··· GIVEN TEXT ···

# Glueing Dowels



## rdeadly (Apr 5, 2012)

Hey Guys,

I'm building a desk at home and have doweled the apron to the legs. My question has to do with glueing. First time around I put glue on the dowel and in the holes and had no excess glue to clean up. Second time around I put some glue on the edge of the apron and there was a lot of excess glue coming out of the edge. 

Does it make any sense to glue a face and edge together or will glueing the dowel and the holes be strong enough?

Thanks so much!









http://tinypic.com/r/2wnqo1s/5


----------



## firemedic (Dec 26, 2010)

There is zero strength added when glueing end grain to long grain. Zero.

There are better ways than dowels, mortise & tenon for example, but as things stand the extra glue on the end of the apron is of no benefit.


----------



## rdeadly (Apr 5, 2012)

Do you have any advice on getting all that excess glue out of the corner? I chiseled most of it out but want to make sure that it's all gone when I apply a finish to it!


----------



## firemedic (Dec 26, 2010)

rdeadly said:


> Do you have any advice on getting all that excess glue out of the corner? I chiseled most of it out but want to make sure that it's all gone when I apply a finish to it!


Obviously the best way is to avoid it from the get go - too late for that though, right? 

You can try a hard sanding block. Also wiping with mineral spirits will reveal any remaining glue halo.


----------



## rdeadly (Apr 5, 2012)

Apologies in advance for the stupid question, but the mineral spirits won't permanently color the wood in any way, right? I'm planning on using a Danish oil finish once it's assembled.


----------



## barnabaas (Feb 16, 2012)

yea, mortise & tenon would be the way to go for more strength. since you can't. you should just glue up the dowels, seems like the only option and clean up the excess carefully with a chisel.

use OSMO instead of danish oil if your worried. that's where it's at. :thumbsup:


----------



## firemedic (Dec 26, 2010)

rdeadly said:


> Apologies in advance for the stupid question, but the mineral spirits won't permanently color the wood in any way, right? I'm planning on using a Danish oil finish once it's assembled.


It's not a stupid question.

···

**THINGS TO DO**
[1] In the forum thread about gluing dowels, why does firemedic say the extra glue on the end of the apron is of no benefit? Answer in one to three sentences.
[2] Rewrite the paragraph of the forum thread that begins "I'm building a desk at home" as a short list that keeps its main facts.
[3] In the forum thread, what does barnabaas suggest using instead of Danish oil?
The listing after this point comes from a separate source and has no connection to the forum thread.

··· ENTRIES SUPPLIED ···

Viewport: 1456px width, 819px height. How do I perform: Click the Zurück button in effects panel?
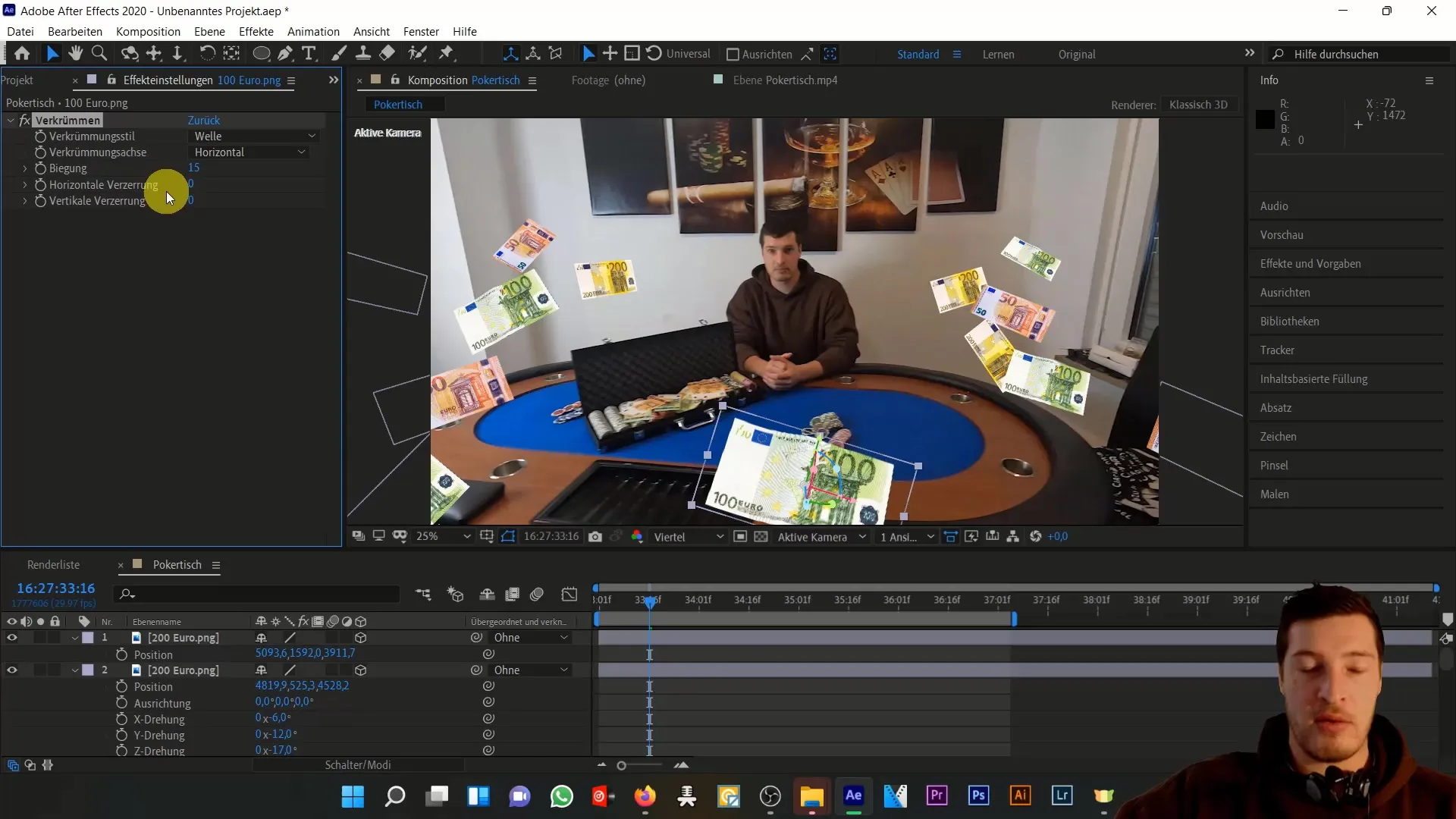pyautogui.click(x=204, y=120)
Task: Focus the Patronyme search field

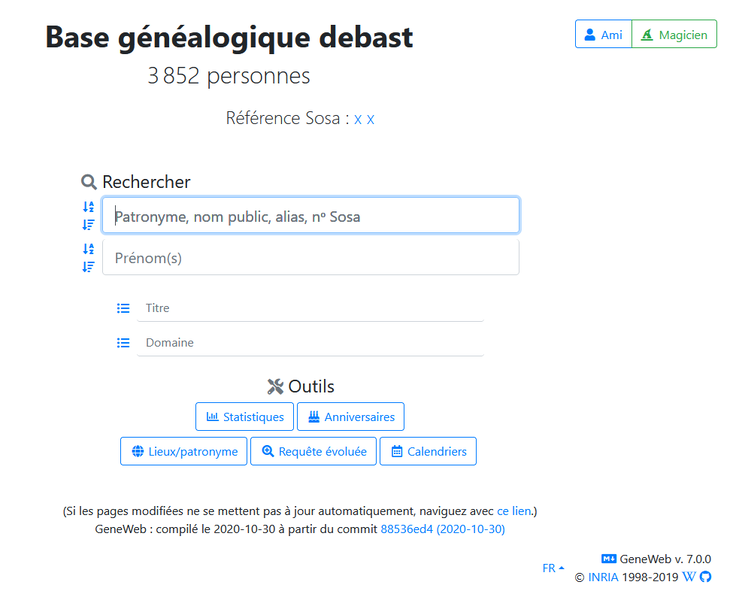Action: tap(310, 216)
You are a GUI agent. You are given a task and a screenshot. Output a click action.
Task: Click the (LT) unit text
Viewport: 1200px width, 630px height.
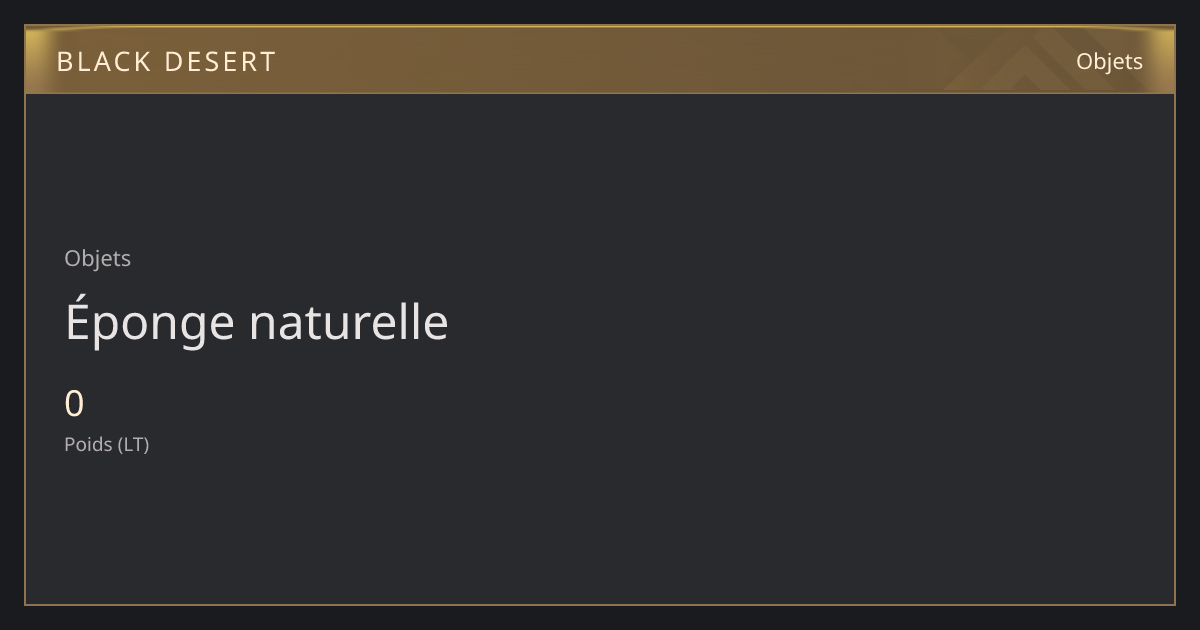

···

**PER-TASK ANSWERS**
[1] Firemedic says gluing end grain to long grain adds zero strength. The glue spread on the end of the apron therefore doesn't make the joint any stronger.

[2]
- Building a desk at home, with the apron doweled to the legs
- First glue-up: glue on the dowel and in the holes, with no excess glue to clean up
- Second glue-up: glue also on the edge of the apron, with a lot of excess glue squeezing out of the edge

[3] OSMO.